» **RECORDS TO PROCESS**:
○ ○ ○ ○ ○
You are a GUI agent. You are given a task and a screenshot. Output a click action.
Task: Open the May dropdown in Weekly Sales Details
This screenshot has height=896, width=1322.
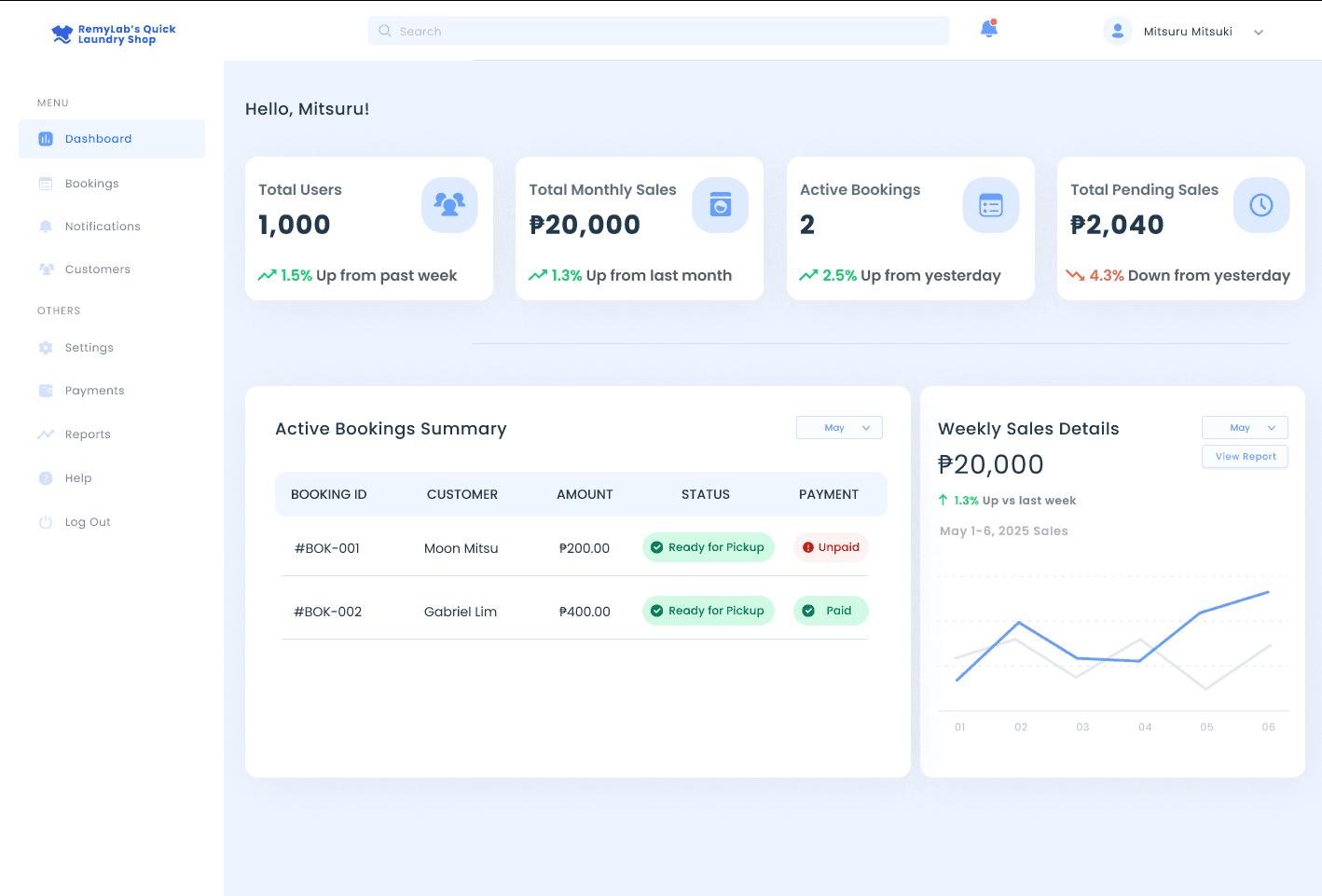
○ ○ ○ ○ ○
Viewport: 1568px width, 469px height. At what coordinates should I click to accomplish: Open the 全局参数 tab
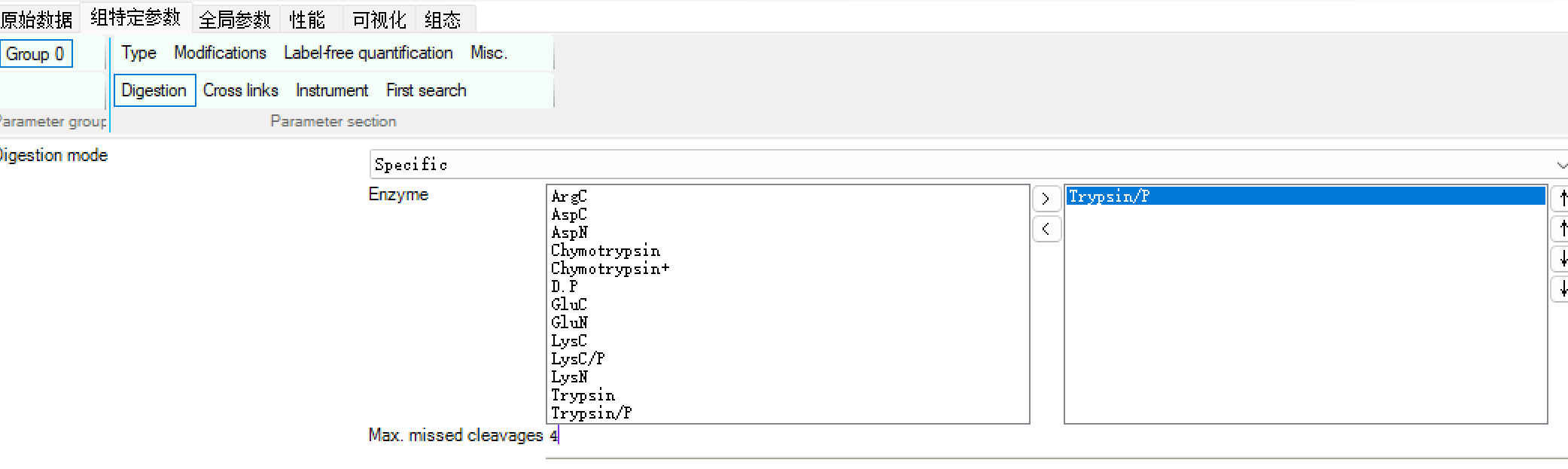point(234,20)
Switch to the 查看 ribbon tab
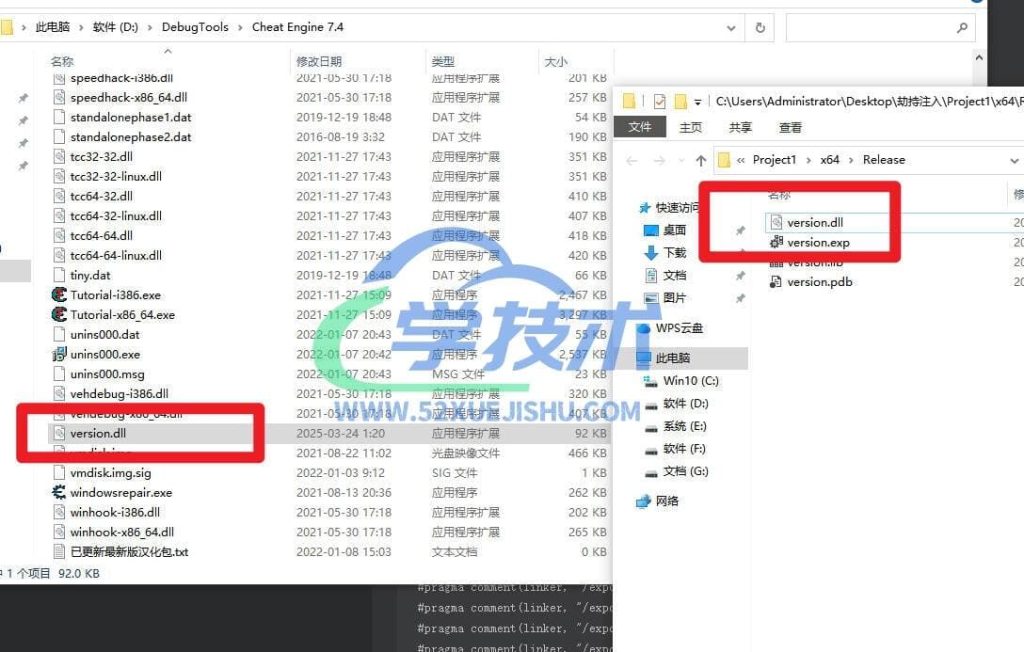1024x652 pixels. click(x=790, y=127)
○ ○ ○ ○ ○
» **WHAT YOU HAVE TO DO**: Quote the listing above, but only from the line that shows "Task: Open the" through the line that shows "This screenshot has height=896, width=1322.".

» **RESPONSE**:
Task: Open the May dropdown in Weekly Sales Details
This screenshot has height=896, width=1322.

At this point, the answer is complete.